The Little Friend by Donna Tartt
Rating: 3.5 / 5
The setting is Alexandria, Mississippi, where one Mother’s Day a little boy named Robin Cleve Dufresnes was found hanging from a tree in his parents’ yard. Twelve years later Robin’s murder is still unsolved and his family remains devastated. So it is that Robin’s sister Harriet – unnervingly bright, insufferably determined, and unduly influenced by the fiction of Kipling and Robert Louis Stevenson–sets out to unmask his killer. Aided only by her worshipful friend Hely, Harriet crosses her town’s rigid lines of race and caste and burrows deep into her family’s history of loss.
I have read and loved both The Goldfinch and The Secret History so when I picked up The Little Friend from my library I was expecting to adore it with the same amount of intensity as the others. Sadly, I was disappointed. Donna Tartt is a wordsmith; there is no denying that. She constructs sentences with such lovely description I have to stop and reread the passages many times. The writing and the full-fledged characters are what kept me from putting this book down. Although beautiful, the book could have been shortened at least by a hundred pages. Set up as a murder mystery in Mississippi in the 1970’s, one would think this would be about the young Harriett setting off to find her brothers killer. Instead the plot seems to go off into so many different directions that I found myself getting lost in the switching narratives and changing perspectives.

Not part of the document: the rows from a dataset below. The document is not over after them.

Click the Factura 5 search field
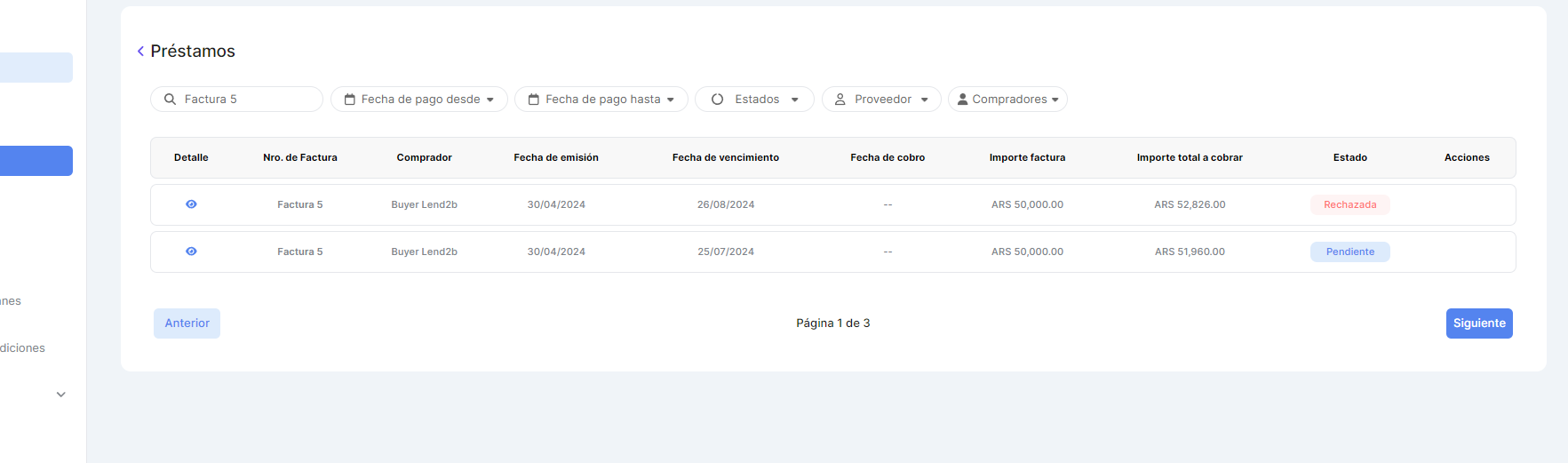 tap(249, 100)
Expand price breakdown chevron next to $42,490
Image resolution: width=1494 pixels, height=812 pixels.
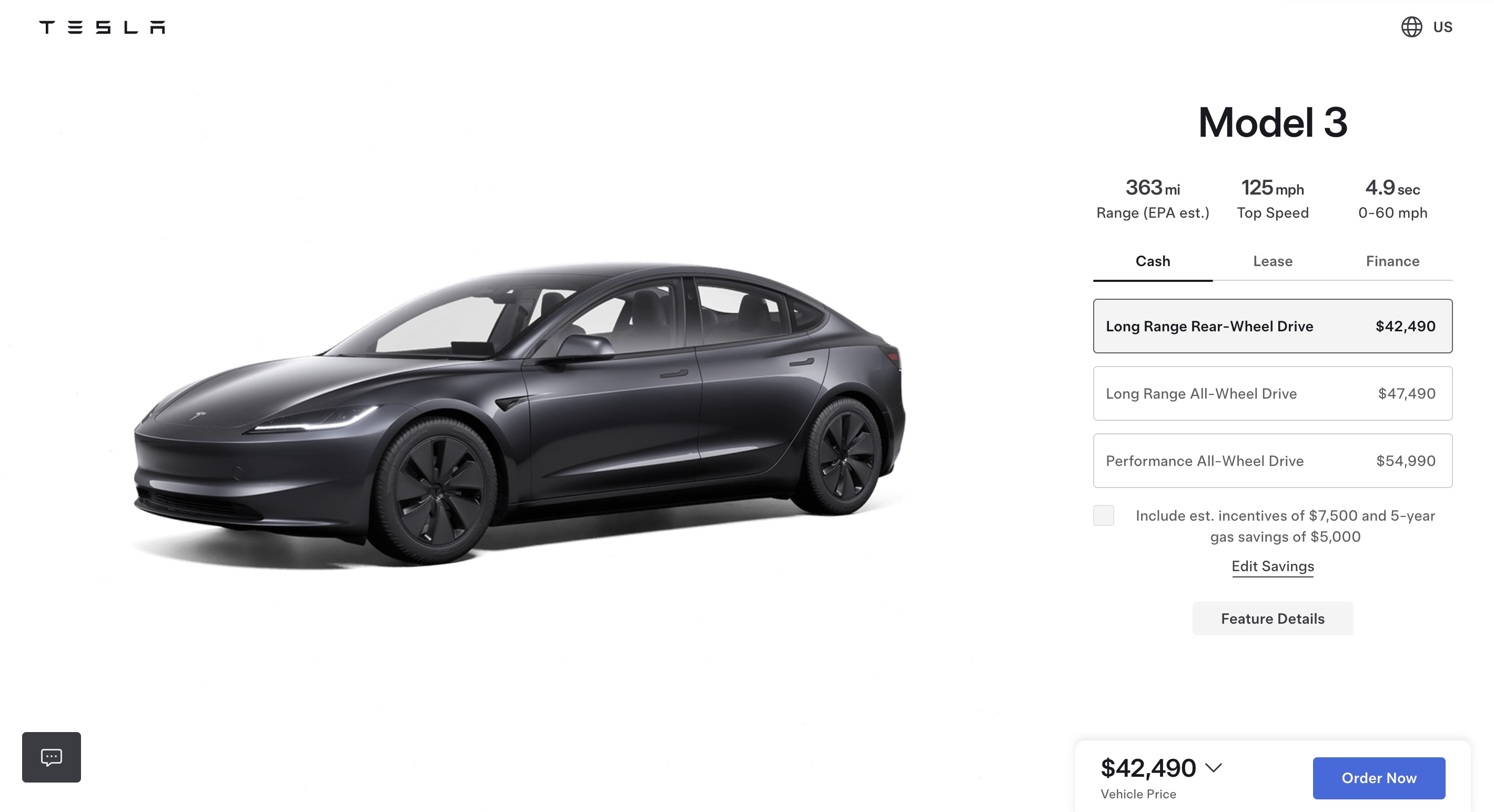[x=1213, y=768]
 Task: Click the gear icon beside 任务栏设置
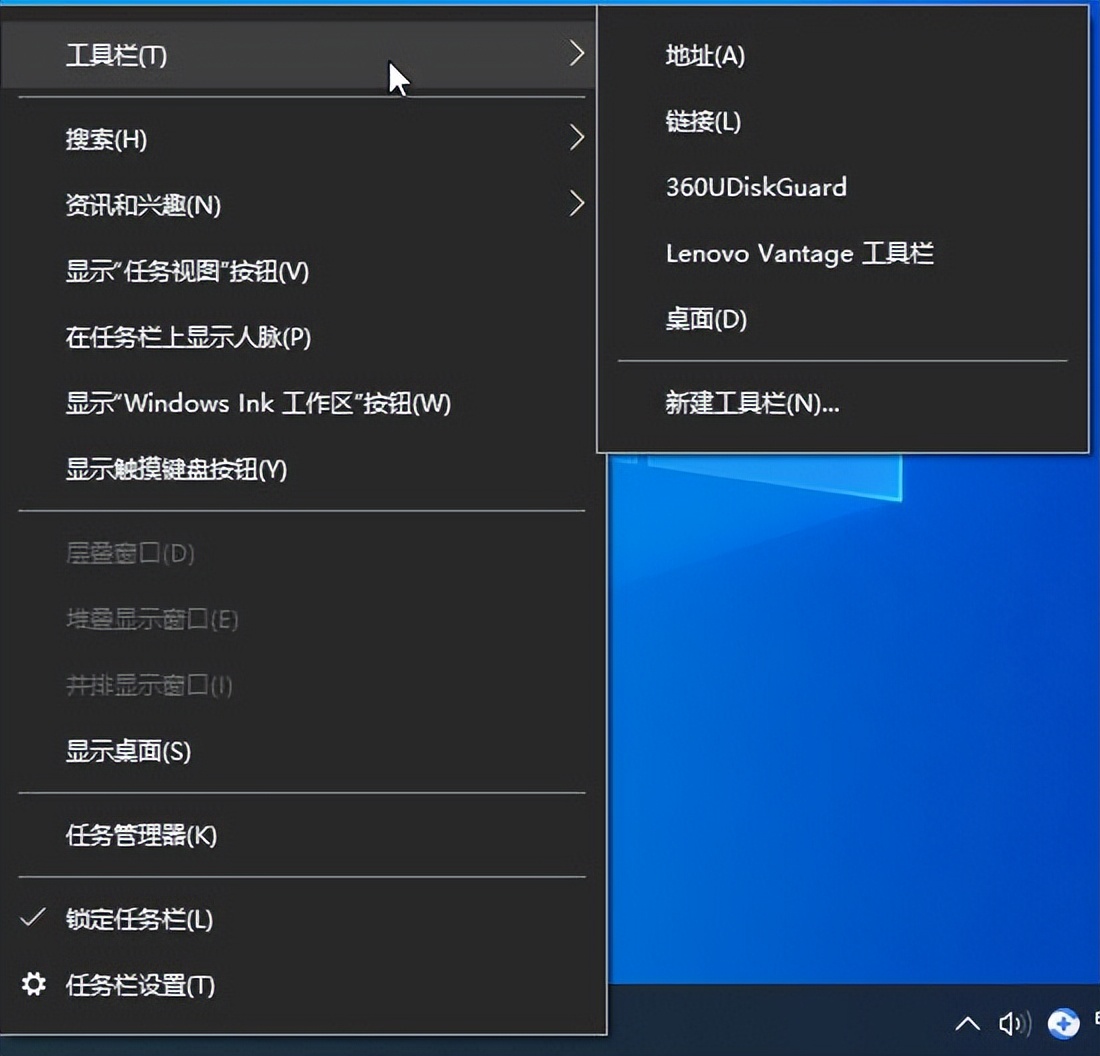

It is a story of southern racial tensions, innocence and cruelty.
Unable to kill her, the cancer had taken up residence within her, and made her its comfortable home- nesting in her ribcage, rooted firmly and pushing its tentacle tips up through the surface of her skin in a matter of black moles- so (it seemed to Eugene) if someone was to cut Gum open at this point, there was apt to be no blood in her at all, only a mass of poisonous sponge.